TASK PROMPT = Rewrite every entry below with each occurrence of "GUI agent" switched to "interface agent", leaving everything else unchanged.

[Stored items from a collection]

---+---

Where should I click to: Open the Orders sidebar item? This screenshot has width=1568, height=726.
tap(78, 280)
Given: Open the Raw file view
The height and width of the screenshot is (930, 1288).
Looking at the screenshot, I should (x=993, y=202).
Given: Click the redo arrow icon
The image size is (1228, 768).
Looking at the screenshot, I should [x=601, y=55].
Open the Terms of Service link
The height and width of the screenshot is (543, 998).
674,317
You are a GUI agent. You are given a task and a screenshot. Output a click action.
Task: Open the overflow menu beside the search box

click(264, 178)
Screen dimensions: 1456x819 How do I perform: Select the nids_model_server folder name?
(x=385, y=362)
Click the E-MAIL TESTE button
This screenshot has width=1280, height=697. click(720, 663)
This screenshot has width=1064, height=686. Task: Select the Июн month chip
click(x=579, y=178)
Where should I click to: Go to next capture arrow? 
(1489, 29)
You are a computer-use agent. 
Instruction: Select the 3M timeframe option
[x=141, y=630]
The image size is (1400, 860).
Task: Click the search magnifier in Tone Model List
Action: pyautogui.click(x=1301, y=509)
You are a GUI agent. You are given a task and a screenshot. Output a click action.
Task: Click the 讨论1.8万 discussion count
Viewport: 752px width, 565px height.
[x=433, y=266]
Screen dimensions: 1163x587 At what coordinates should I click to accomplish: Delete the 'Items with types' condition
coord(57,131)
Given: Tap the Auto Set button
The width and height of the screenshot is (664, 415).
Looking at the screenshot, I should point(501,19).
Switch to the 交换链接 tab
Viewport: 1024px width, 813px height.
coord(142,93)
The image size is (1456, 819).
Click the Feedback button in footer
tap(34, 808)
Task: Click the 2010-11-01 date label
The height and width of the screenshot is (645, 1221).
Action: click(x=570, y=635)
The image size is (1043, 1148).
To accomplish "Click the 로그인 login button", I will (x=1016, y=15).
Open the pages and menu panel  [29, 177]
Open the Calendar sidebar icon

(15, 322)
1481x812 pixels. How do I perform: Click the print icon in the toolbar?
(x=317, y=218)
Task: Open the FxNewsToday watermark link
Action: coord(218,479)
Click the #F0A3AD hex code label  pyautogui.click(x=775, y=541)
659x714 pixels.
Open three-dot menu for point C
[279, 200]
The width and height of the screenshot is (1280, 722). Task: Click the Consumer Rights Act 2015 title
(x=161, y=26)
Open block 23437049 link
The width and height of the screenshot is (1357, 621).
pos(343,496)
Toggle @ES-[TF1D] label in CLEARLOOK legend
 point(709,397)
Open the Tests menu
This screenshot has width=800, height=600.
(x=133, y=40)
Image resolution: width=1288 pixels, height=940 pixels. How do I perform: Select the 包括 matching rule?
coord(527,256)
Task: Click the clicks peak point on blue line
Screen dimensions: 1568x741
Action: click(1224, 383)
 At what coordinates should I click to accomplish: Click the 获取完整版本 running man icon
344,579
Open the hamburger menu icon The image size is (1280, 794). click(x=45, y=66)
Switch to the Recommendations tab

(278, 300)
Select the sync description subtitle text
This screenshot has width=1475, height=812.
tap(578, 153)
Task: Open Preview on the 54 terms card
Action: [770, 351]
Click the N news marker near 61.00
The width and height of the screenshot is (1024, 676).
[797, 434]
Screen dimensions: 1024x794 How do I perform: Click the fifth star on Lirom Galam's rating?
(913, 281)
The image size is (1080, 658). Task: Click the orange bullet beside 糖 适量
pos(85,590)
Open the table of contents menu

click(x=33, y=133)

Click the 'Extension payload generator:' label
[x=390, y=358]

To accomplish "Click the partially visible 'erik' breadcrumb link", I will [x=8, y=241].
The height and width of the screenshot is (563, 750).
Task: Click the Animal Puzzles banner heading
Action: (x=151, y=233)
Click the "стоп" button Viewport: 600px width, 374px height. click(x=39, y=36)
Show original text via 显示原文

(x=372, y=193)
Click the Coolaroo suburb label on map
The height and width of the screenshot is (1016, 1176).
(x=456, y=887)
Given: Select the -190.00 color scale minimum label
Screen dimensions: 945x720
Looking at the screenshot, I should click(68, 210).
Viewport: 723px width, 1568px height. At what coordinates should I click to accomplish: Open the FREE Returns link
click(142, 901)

---+---

EXERCISE RESULT =
Where should I click to: Open the Orders sidebar item? This screenshot has width=1568, height=726.
tap(78, 280)
Given: Open the Raw file view
The height and width of the screenshot is (930, 1288).
Looking at the screenshot, I should (x=993, y=202).
Given: Click the redo arrow icon
The image size is (1228, 768).
Looking at the screenshot, I should [x=601, y=55].
Open the Terms of Service link
The height and width of the screenshot is (543, 998).
674,317
You are a interface agent. You are given a task and a screenshot. Output a click action.
Task: Open the overflow menu beside the search box

click(264, 178)
Screen dimensions: 1456x819 How do I perform: Select the nids_model_server folder name?
(x=385, y=362)
Click the E-MAIL TESTE button
This screenshot has width=1280, height=697. click(720, 663)
This screenshot has width=1064, height=686. Task: Select the Июн month chip
click(x=579, y=178)
Where should I click to: Go to next capture arrow? 
(1489, 29)
You are a computer-use agent. 
Instruction: Select the 3M timeframe option
[x=141, y=630]
The image size is (1400, 860).
Task: Click the search magnifier in Tone Model List
Action: pyautogui.click(x=1301, y=509)
You are a interface agent. You are given a task and a screenshot. Output a click action.
Task: Click the 讨论1.8万 discussion count
Viewport: 752px width, 565px height.
[x=433, y=266]
Screen dimensions: 1163x587 At what coordinates should I click to accomplish: Delete the 'Items with types' condition
coord(57,131)
Given: Tap the Auto Set button
The width and height of the screenshot is (664, 415).
Looking at the screenshot, I should point(501,19).
Switch to the 交换链接 tab
Viewport: 1024px width, 813px height.
coord(142,93)
The image size is (1456, 819).
Click the Feedback button in footer
tap(34, 808)
Task: Click the 2010-11-01 date label
The height and width of the screenshot is (645, 1221).
Action: click(x=570, y=635)
The image size is (1043, 1148).
To accomplish "Click the 로그인 login button", I will (x=1016, y=15).
Open the pages and menu panel  [29, 177]
Open the Calendar sidebar icon

(15, 322)
1481x812 pixels. How do I perform: Click the print icon in the toolbar?
(x=317, y=218)
Task: Open the FxNewsToday watermark link
Action: coord(218,479)
Click the #F0A3AD hex code label  pyautogui.click(x=775, y=541)
659x714 pixels.
Open three-dot menu for point C
[279, 200]
The width and height of the screenshot is (1280, 722). Task: Click the Consumer Rights Act 2015 title
(x=161, y=26)
Open block 23437049 link
The width and height of the screenshot is (1357, 621).
pos(343,496)
Toggle @ES-[TF1D] label in CLEARLOOK legend
 point(709,397)
Open the Tests menu
This screenshot has width=800, height=600.
(x=133, y=40)
Image resolution: width=1288 pixels, height=940 pixels. How do I perform: Select the 包括 matching rule?
coord(527,256)
Task: Click the clicks peak point on blue line
Screen dimensions: 1568x741
Action: click(1224, 383)
 At what coordinates should I click to accomplish: Click the 获取完整版本 running man icon
344,579
Open the hamburger menu icon The image size is (1280, 794). click(x=45, y=66)
Switch to the Recommendations tab

(278, 300)
Select the sync description subtitle text
This screenshot has width=1475, height=812.
tap(578, 153)
Task: Open Preview on the 54 terms card
Action: [770, 351]
Click the N news marker near 61.00
The width and height of the screenshot is (1024, 676).
[797, 434]
Screen dimensions: 1024x794 How do I perform: Click the fifth star on Lirom Galam's rating?
(913, 281)
The image size is (1080, 658). Task: Click the orange bullet beside 糖 适量
pos(85,590)
Open the table of contents menu

click(x=33, y=133)

Click the 'Extension payload generator:' label
[x=390, y=358]

To accomplish "Click the partially visible 'erik' breadcrumb link", I will [x=8, y=241].
The height and width of the screenshot is (563, 750).
Task: Click the Animal Puzzles banner heading
Action: (x=151, y=233)
Click the "стоп" button Viewport: 600px width, 374px height. click(x=39, y=36)
Show original text via 显示原文

(x=372, y=193)
Click the Coolaroo suburb label on map
The height and width of the screenshot is (1016, 1176).
(x=456, y=887)
Given: Select the -190.00 color scale minimum label
Screen dimensions: 945x720
Looking at the screenshot, I should click(68, 210).
Viewport: 723px width, 1568px height. At what coordinates should I click to accomplish: Open the FREE Returns link
click(142, 901)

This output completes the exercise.